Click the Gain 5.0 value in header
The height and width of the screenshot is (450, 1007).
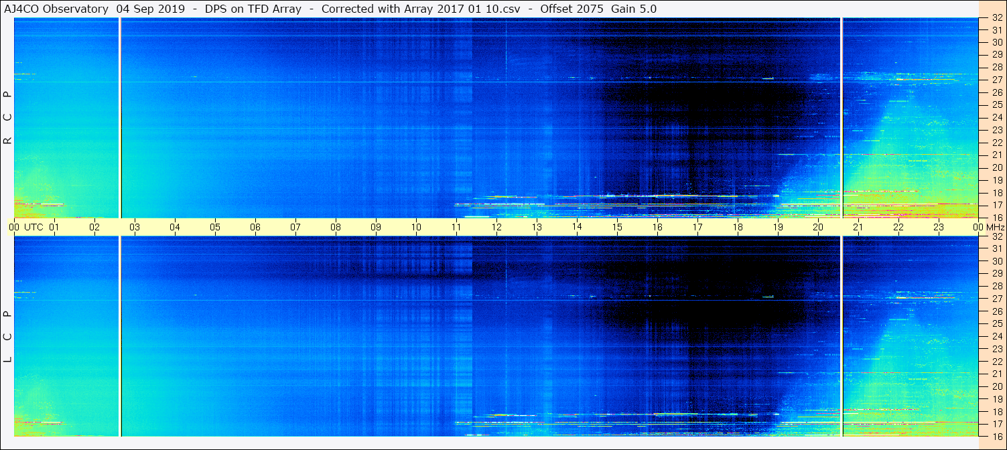(634, 9)
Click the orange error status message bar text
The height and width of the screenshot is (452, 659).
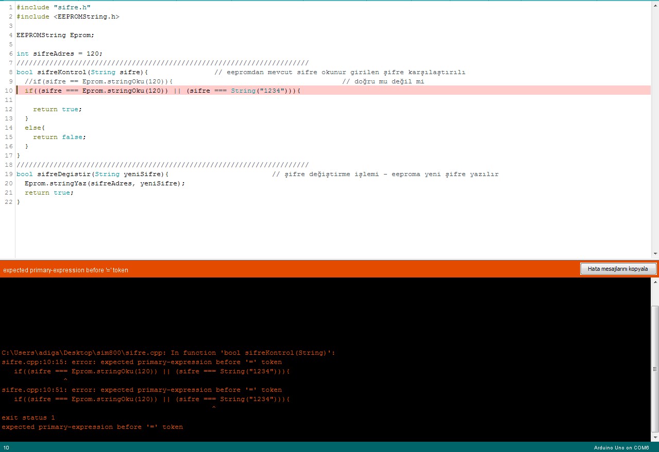[66, 270]

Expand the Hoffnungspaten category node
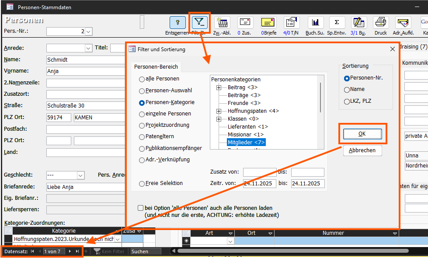[219, 111]
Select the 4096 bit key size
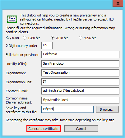Viewport: 125px width, 138px height. click(81, 38)
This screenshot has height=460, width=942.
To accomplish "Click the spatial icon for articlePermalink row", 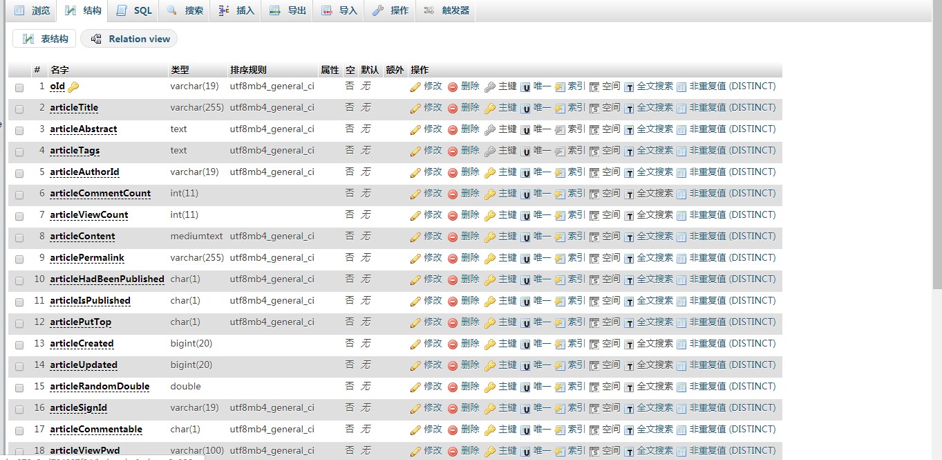I will [x=594, y=259].
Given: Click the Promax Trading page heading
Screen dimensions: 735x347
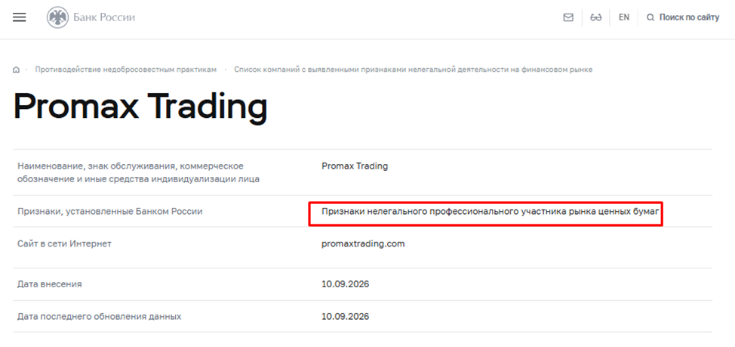Looking at the screenshot, I should tap(140, 107).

TASK BRIEF:
Each line from the one containing "Given: Click the Promax Trading page heading" to the final line of the data must be printed exactly, both included, with nothing else and no pictures.

RESULT:
Given: Click the Promax Trading page heading
Screen dimensions: 735x347
Looking at the screenshot, I should tap(140, 107).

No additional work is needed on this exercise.